_WHAT YOU NEED TO DO:_
Copy out the listing that follows, exact in every word, and skip the images.

_DATA EXCERPTS:_
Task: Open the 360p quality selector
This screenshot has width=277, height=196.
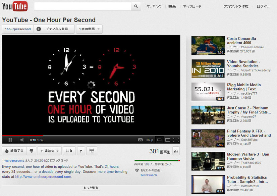Action: tap(150, 140)
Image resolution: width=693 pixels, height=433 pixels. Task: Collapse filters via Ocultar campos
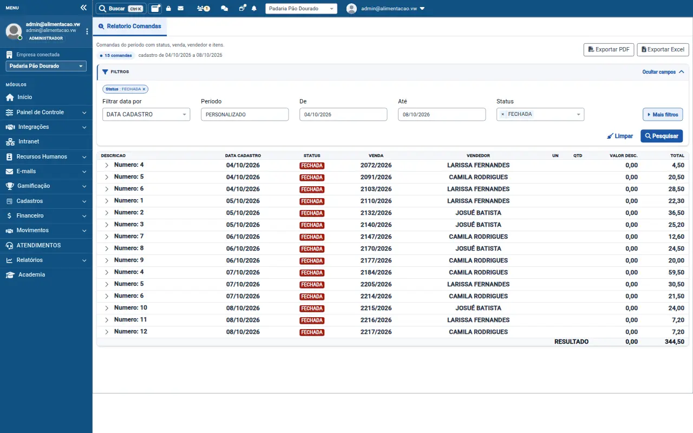pos(663,72)

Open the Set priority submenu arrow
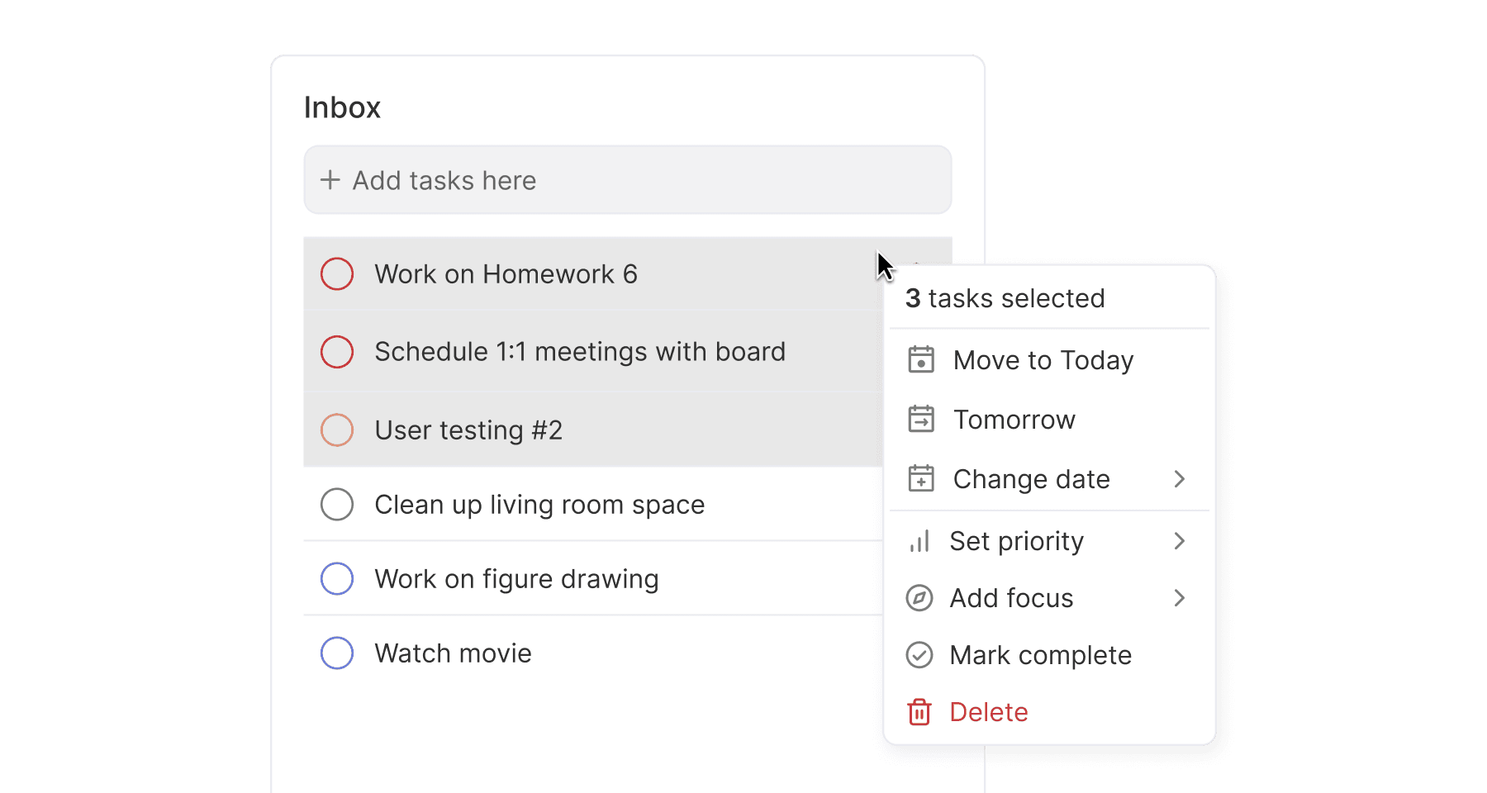point(1180,541)
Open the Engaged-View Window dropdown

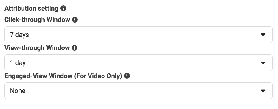[x=138, y=91]
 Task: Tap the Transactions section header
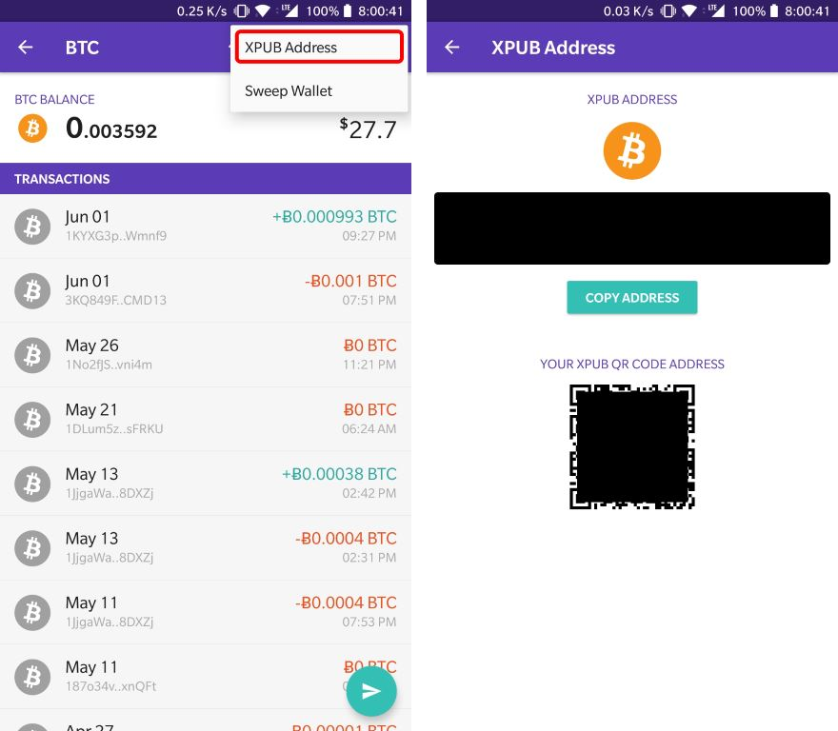[206, 179]
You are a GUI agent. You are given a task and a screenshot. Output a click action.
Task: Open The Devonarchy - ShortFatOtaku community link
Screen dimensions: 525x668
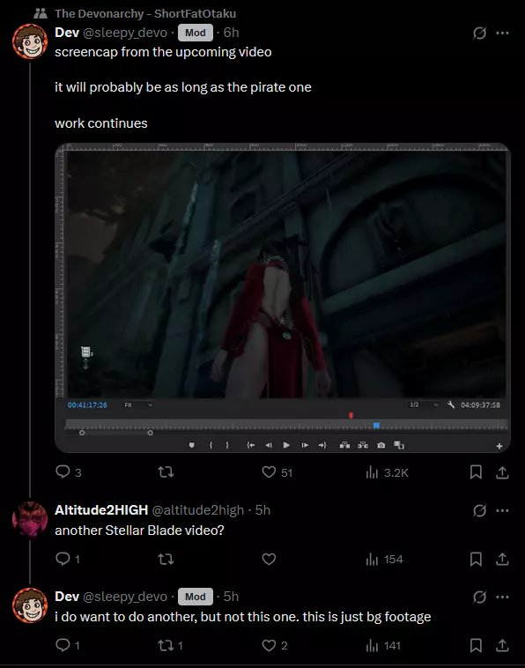(x=145, y=13)
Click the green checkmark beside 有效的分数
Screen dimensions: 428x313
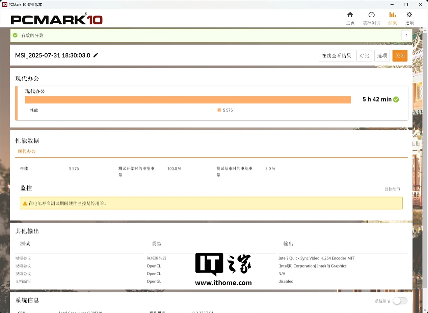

_COMPLETED EXERCISE:_
Task: Open the 360p quality selector
This screenshot has width=277, height=196.
Action: tap(150, 140)
Image resolution: width=693 pixels, height=433 pixels. Task: Collapse filters via Ocultar campos
pos(663,72)

Open the Set priority submenu arrow
point(1180,541)
Open the Engaged-View Window dropdown

[x=138, y=91]
 Task: Tap the Transactions section header
[206, 179]
You are a GUI agent. You are given a task and a screenshot. Output a click action.
Task: Open The Devonarchy - ShortFatOtaku community link
Screen dimensions: 525x668
(x=145, y=13)
Click the green checkmark beside 有效的分数
Screen dimensions: 428x313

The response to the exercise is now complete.